DIRECTIONS: Reproduce each of the rows below word for word, with nothing left out or changed.

RECORDS FOR THIS TASK:

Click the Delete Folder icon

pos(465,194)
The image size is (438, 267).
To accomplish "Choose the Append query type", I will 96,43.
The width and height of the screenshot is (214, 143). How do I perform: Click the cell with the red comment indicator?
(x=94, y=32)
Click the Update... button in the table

WORKED SOLUTION:
Click the Delete Folder icon

pos(465,194)
The image size is (438, 267).
To accomplish "Choose the Append query type", I will 96,43.
The width and height of the screenshot is (214, 143). How do I perform: Click the cell with the red comment indicator?
(x=94, y=32)
Click the Update... button in the table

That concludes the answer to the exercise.